=== Begin Enclosure ===

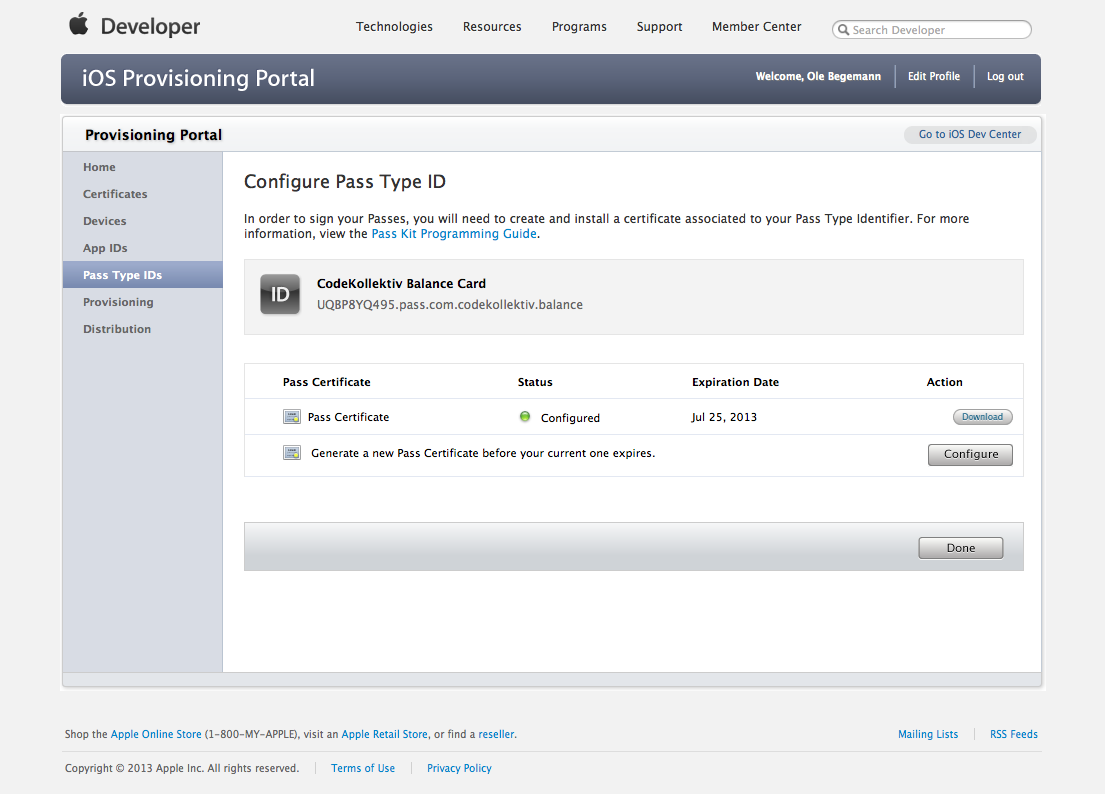1105x794 pixels.
Task: Open the Pass Kit Programming Guide link
Action: click(454, 234)
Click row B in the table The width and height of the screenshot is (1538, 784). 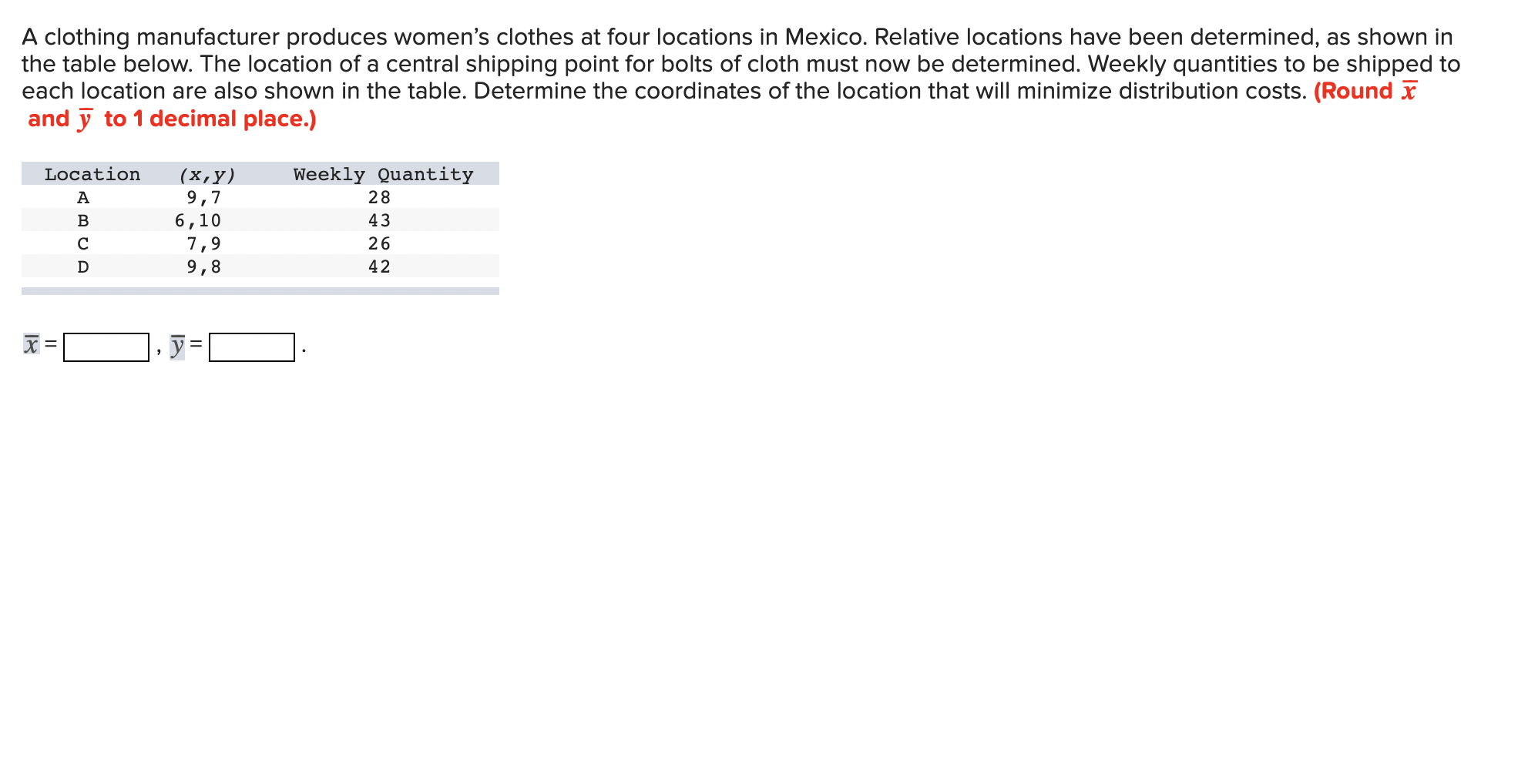[82, 220]
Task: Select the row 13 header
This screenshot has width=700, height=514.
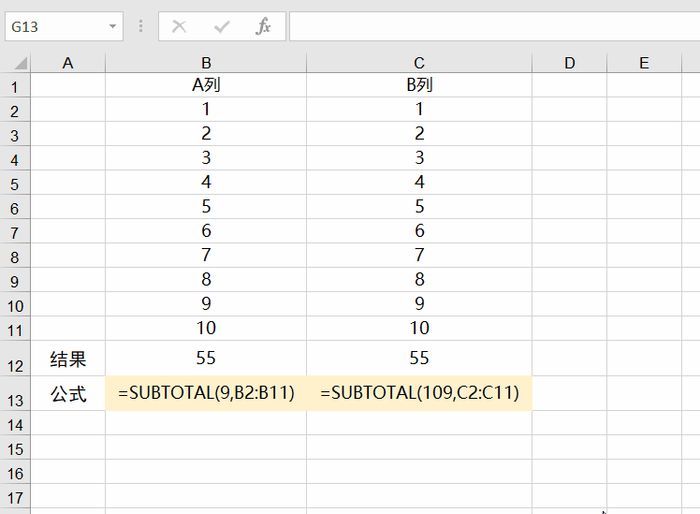Action: pos(15,400)
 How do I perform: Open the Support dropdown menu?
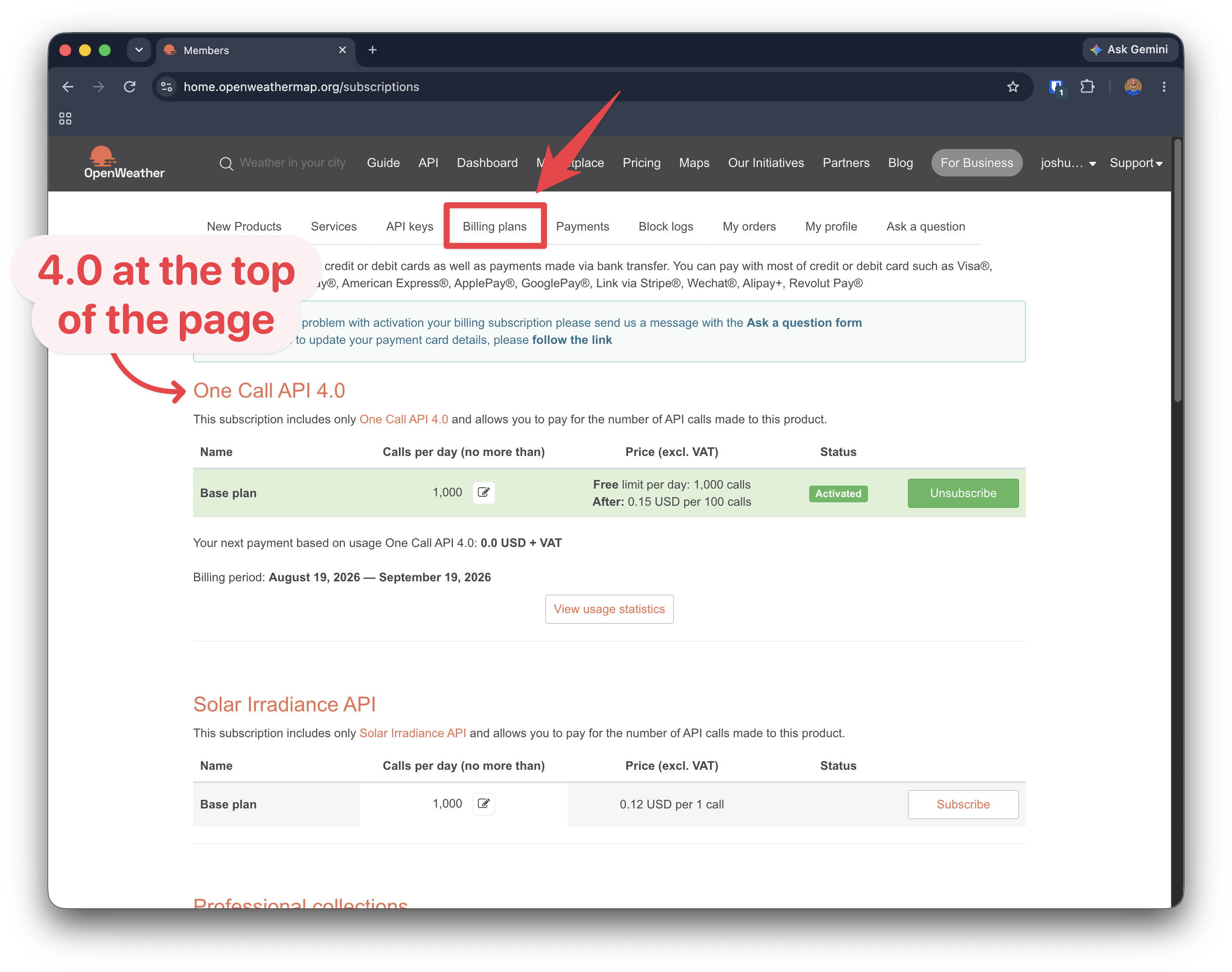(1136, 163)
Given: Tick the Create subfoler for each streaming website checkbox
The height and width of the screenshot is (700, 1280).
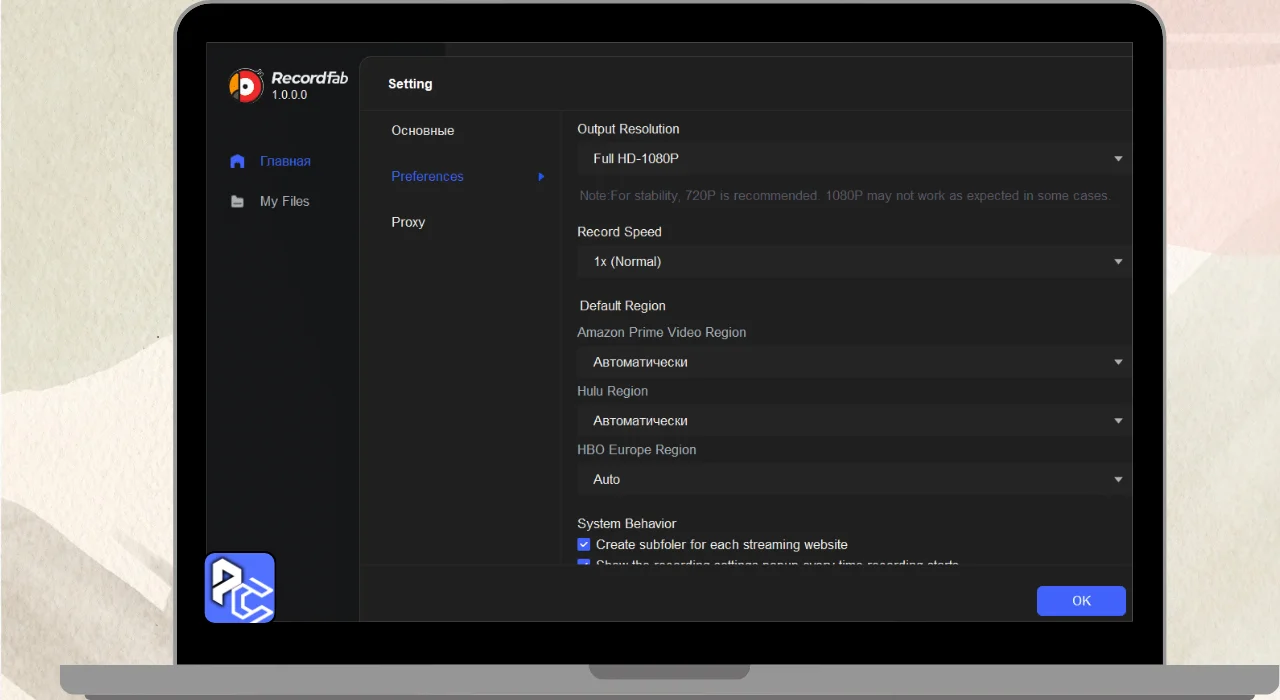Looking at the screenshot, I should 584,545.

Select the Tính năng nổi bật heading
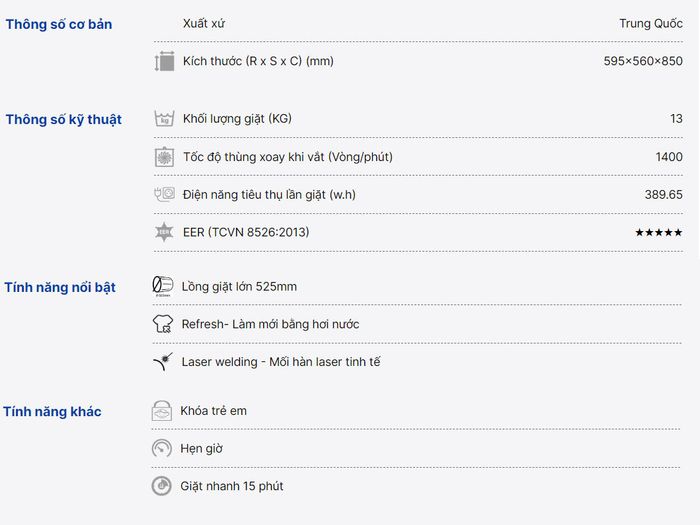[60, 287]
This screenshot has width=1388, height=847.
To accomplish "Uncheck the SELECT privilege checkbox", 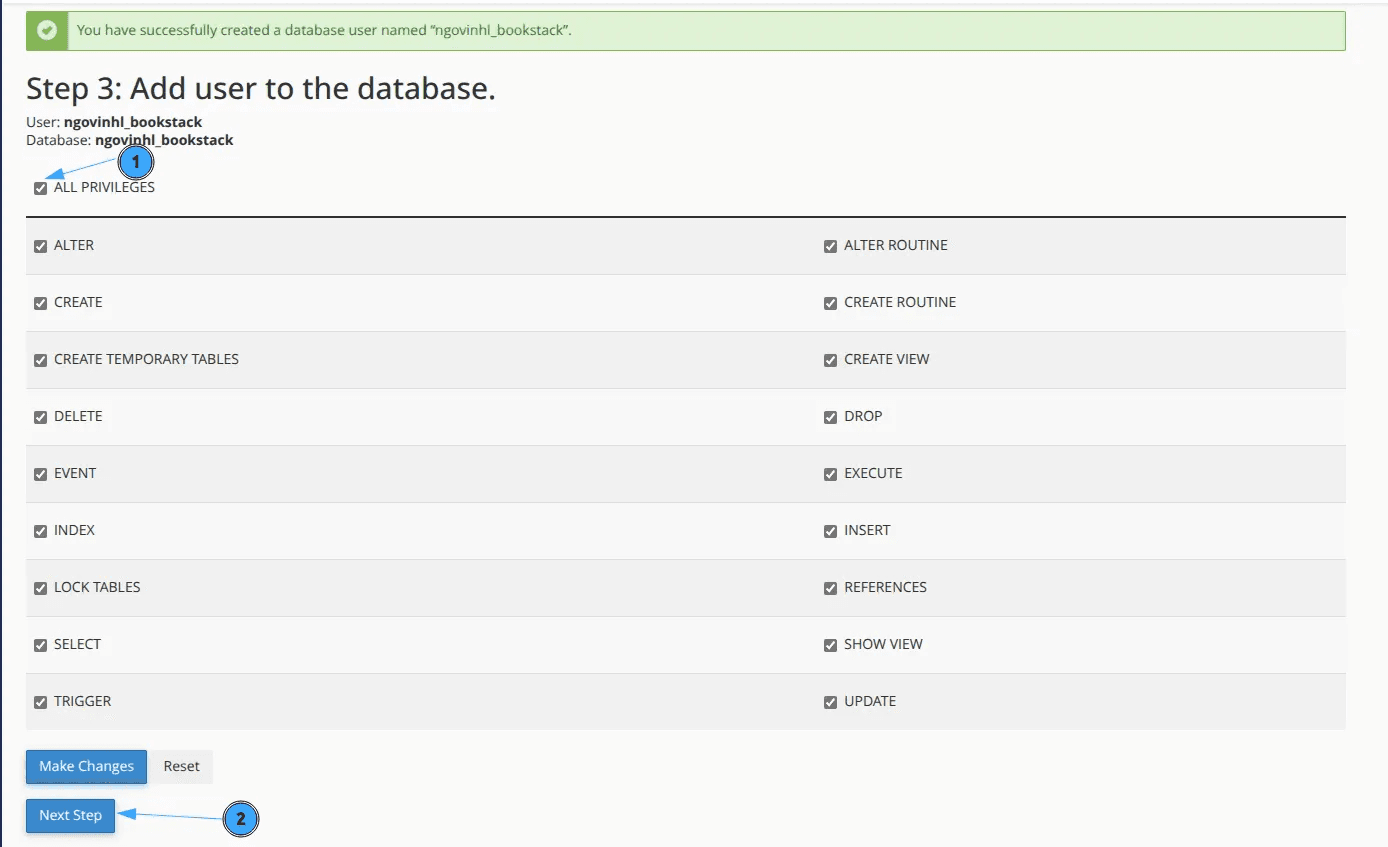I will click(x=41, y=645).
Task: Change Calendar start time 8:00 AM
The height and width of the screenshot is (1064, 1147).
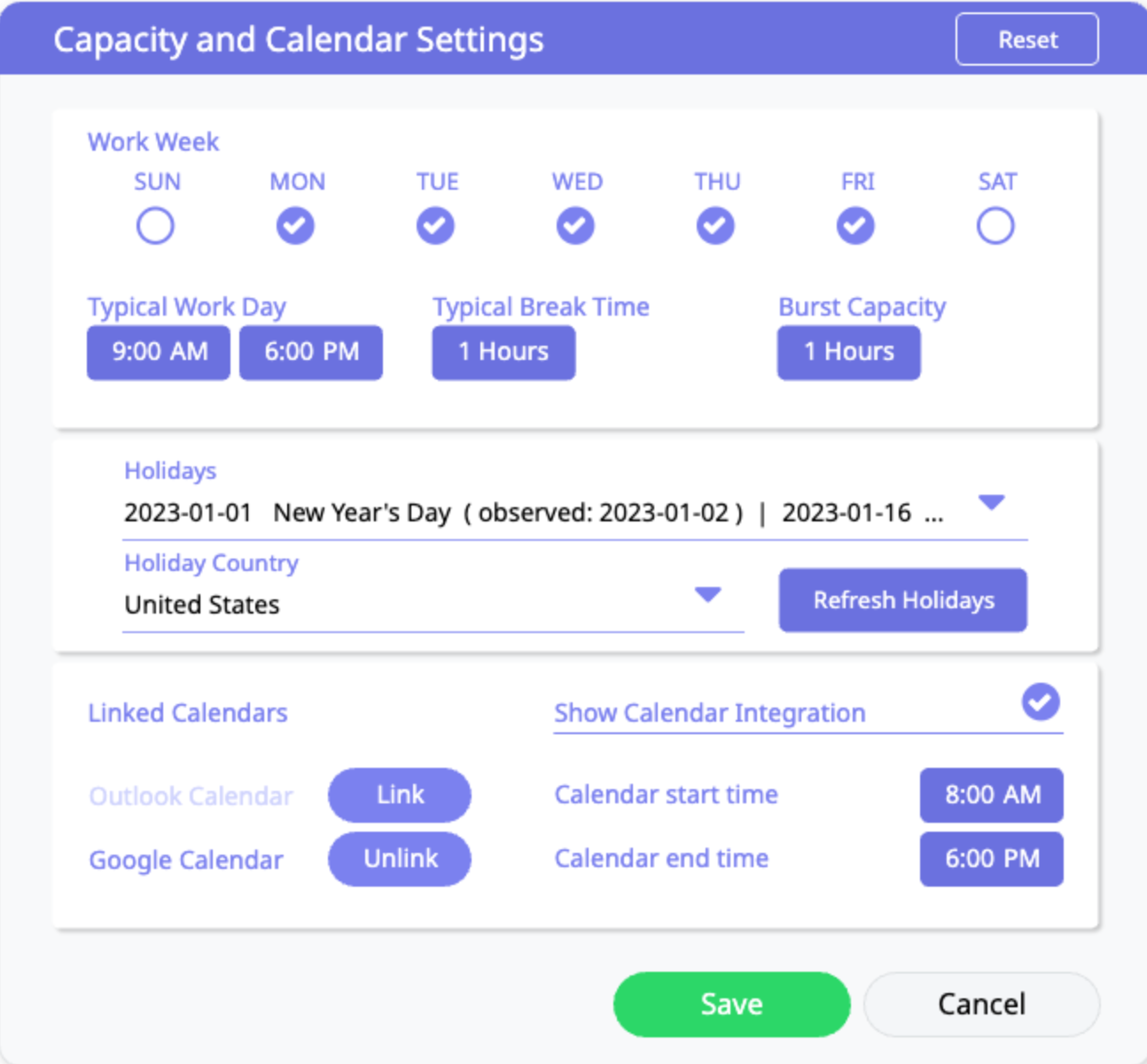Action: pyautogui.click(x=992, y=794)
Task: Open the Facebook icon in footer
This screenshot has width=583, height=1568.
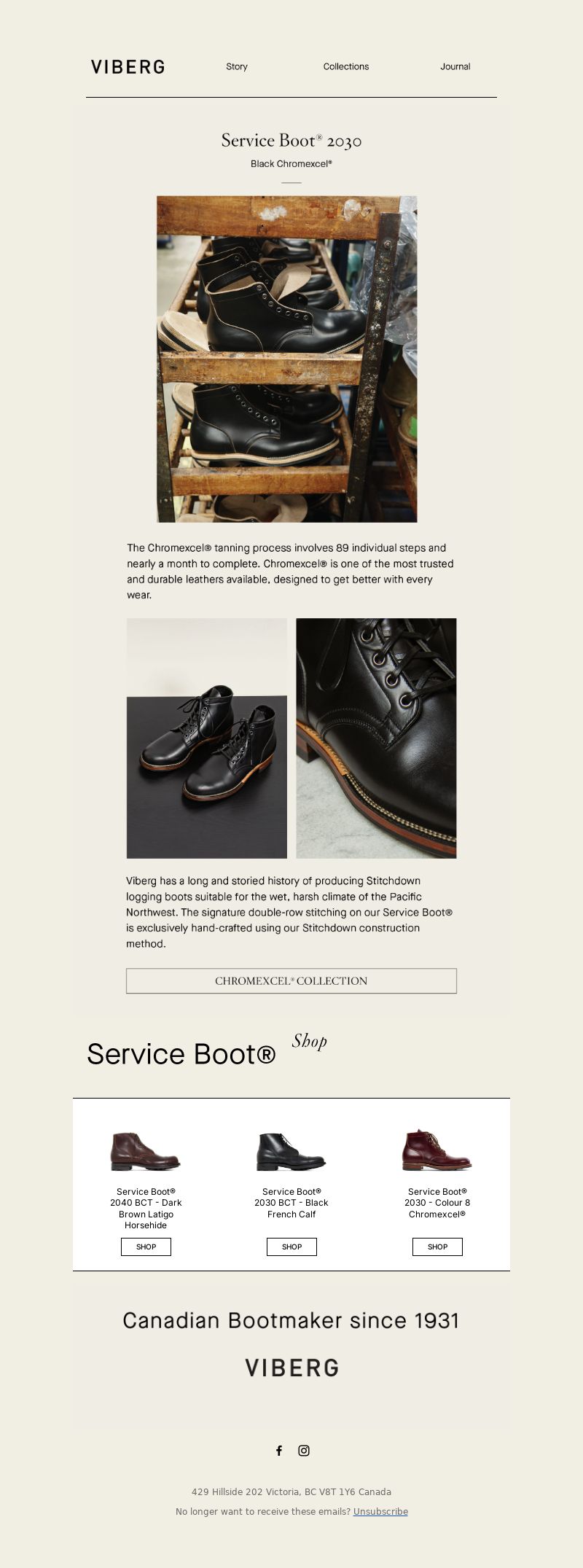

=== End Enclosure ===

Task prompt: Text only, no pictures: please print exactly the lines above from the line with "Task: Select the row 13 header" up to and including the line with "This screenshot has width=1388, height=847.", and nothing else.

Result:
Task: Select the row 13 header
This screenshot has width=700, height=514.
Action: pos(15,400)
 How do I perform: Open the Support dropdown menu?
(1136, 163)
Given: Tick the Create subfoler for each streaming website checkbox
The height and width of the screenshot is (700, 1280).
Looking at the screenshot, I should 584,545.

Select the Tính năng nổi bật heading
[60, 287]
This screenshot has width=1388, height=847.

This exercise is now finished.